Now that dental and medical professionals are allowed to issue shares to family members, they will be able to allocate dividend income to these other family members. The savings from income splitting can be significant. For example, if you were able to split $300,000 between you and your spouse you would save about $ 18,000 per year.

Avoidance of Canada Pension Plan

Where the income of the corporation is less than $ 500,000, there will be no need to pay a salary to the professional; therefore there will be no CPP contributions. This will save about $5,128.20 per year (based on 2017 CPP rate). The downside is that the professional may not have a full pension from CPP upon retirement. Our suggestion is to ensure the professional puts the funds saved by not paying CPP into a savings plan. Odds are he/she will have more upon retirement in the savings plan than in the CPP.

$ 824,176 Capital Gains Exemption

The ability to incorporate provides the professional with the ability to sell his or her interest in the practice as shares, which means up to $824,176 (2016 limit) of tax free income.

For members of the medical professions, it may be possible to access more than $ 824,176 in tax free capital gains by having other family members own shares of their Professional Corporation.

Further Temporary Tax Deferral

You will be able defer your tax payments. In very general terms, we could defer all of your income tax for one year; however, part of that tax would catch up with you in the second year. If we assume you are earning $ 400,000 per year, your tax would be about $175,000. If we put the income through a corporation, you would have very long-term deferral (until you retire) of about $133,000. Depending on when you withdrew the funds from the company, you could have a very small taxable benefit related to the interest value of the excess funds withdrawn from the company.

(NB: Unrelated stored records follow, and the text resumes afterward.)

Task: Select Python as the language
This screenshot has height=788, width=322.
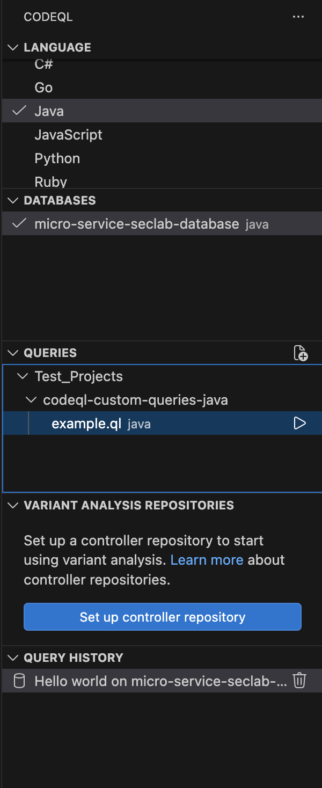Action: tap(57, 158)
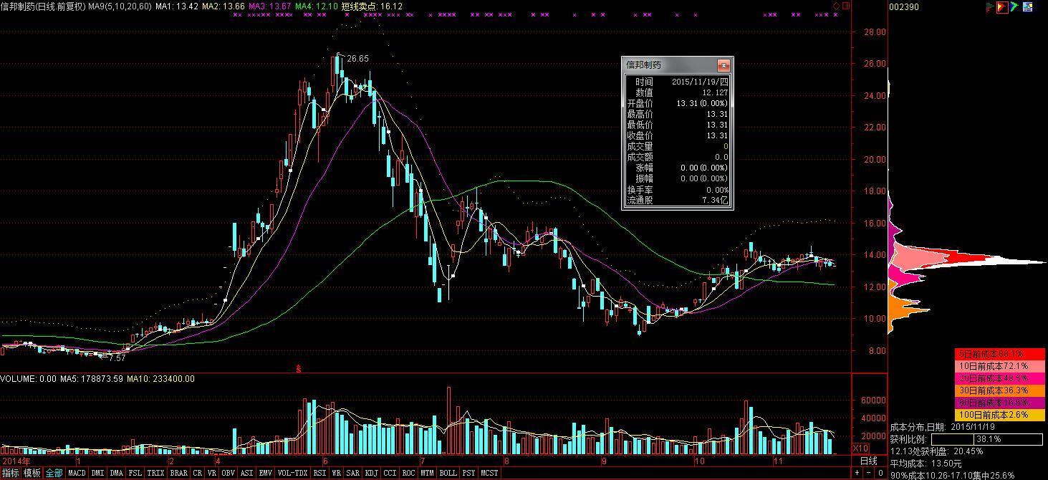The width and height of the screenshot is (1048, 480).
Task: Click the diamond icon above the chart
Action: [835, 6]

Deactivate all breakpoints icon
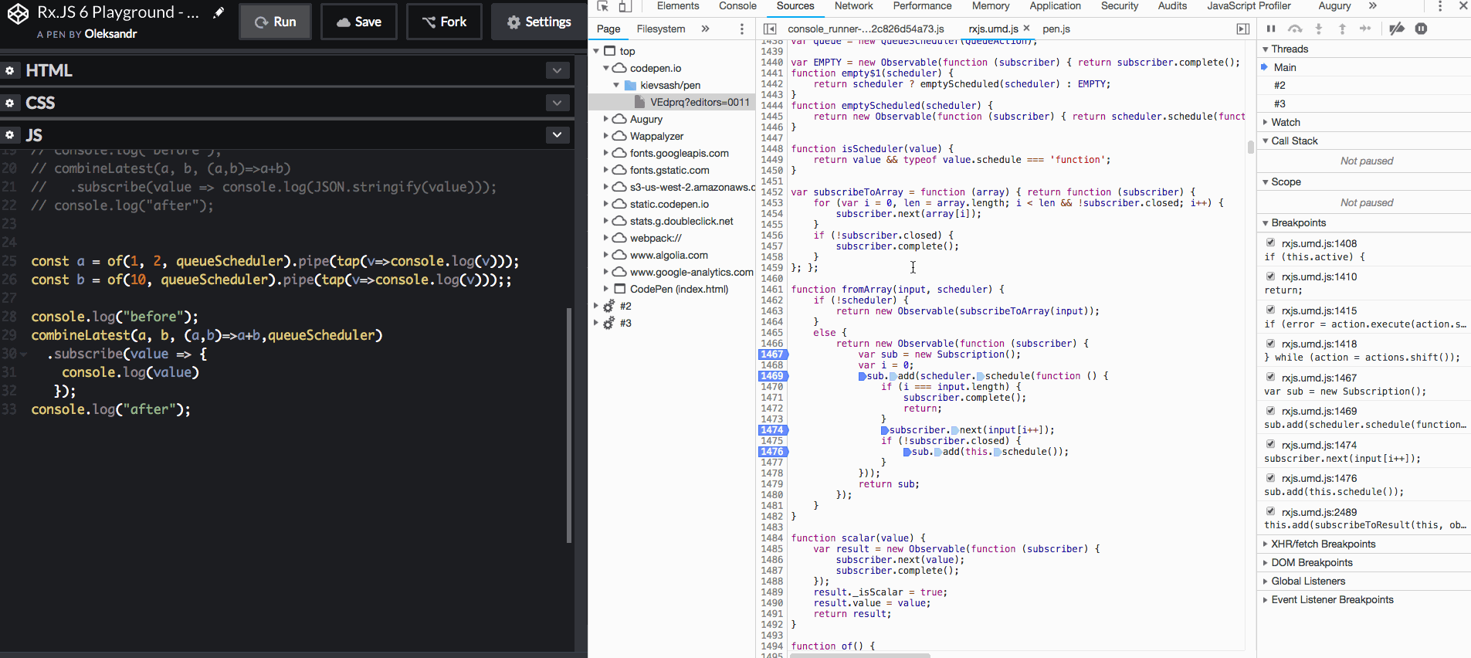pyautogui.click(x=1396, y=29)
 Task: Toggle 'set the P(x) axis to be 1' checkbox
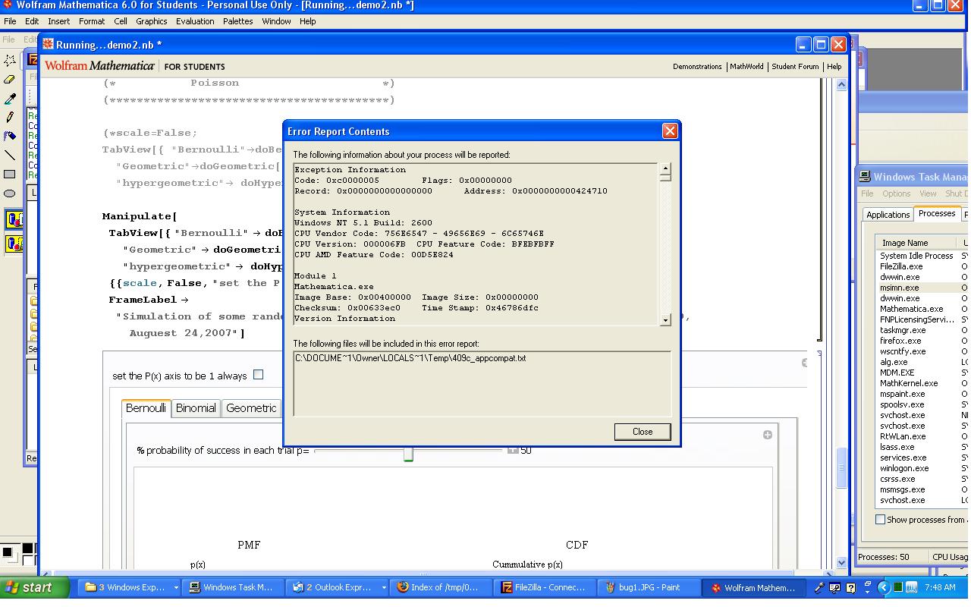click(x=258, y=375)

Sale of Goodwill to the Corporation

Where the practice has a significant value associated with the goodwill, it will be possible to sell the goodwill to the new corporation for yet another tax break.

We would sell the goodwill to the new corporation at a price at or below fair market value. This would create a capital gain in the doctor’s hands. The top tax rate for 2017 on a capital gain is 26.75%. This would effectively reduce the doctor’s rate of tax on what would have been a dividend from 45.3% (top margin rate on non-eligible dividends) to 26.75%.

If the goodwill was worth $ 500,000, the approximate saving would be $72,750.

A further benefit would be that the corporation would now have a depreciable asset. Starting in 2017 goodwill purchased for $ 500,000 will be added to the new class 14.1 to be written off at a rate of 5% per year. If we assume a corporate tax rate of 15%, this will save the corporation another $ 38,750. This savings is spread out over many years, so the present value would be much lower.

Interest Expense Write-off

Now that doctors are allowed to have their spouse’s own non-voting shares of their corporation, we will now be able to utilize a fairly common interest write off plan.

Effectively we want to be able to convert personal debt, on which the interest is non-deductible, to investment debt, on which you can get a write-off for the interest payments.

On a $ 500,000 mortgage, where you are paying 5% interest, the savings could be as high as $12,000 in tax every year.

Other Tax Savings

The corporate structure provides a few other tax savings, for example:

Entertainment expense – generally 50% of meals and entertain expense is disallowed as a deduction. If personally you are at a 53.5% tax rate, this will cost you 26.75% in lost tax savings. If the expenses are incurred by the corporation at a 15% tax rate, the lost tax savings is only 7.50%.

Life insurance – generally life insurance is a non-deductible expense. If the life insurance is paid by the corporation, it is still not deductible; however you are using before personal tax dollars, therefore you are still saving the difference between the corporate tax rate of 15.5% and the total personal tax rate of 53.5%.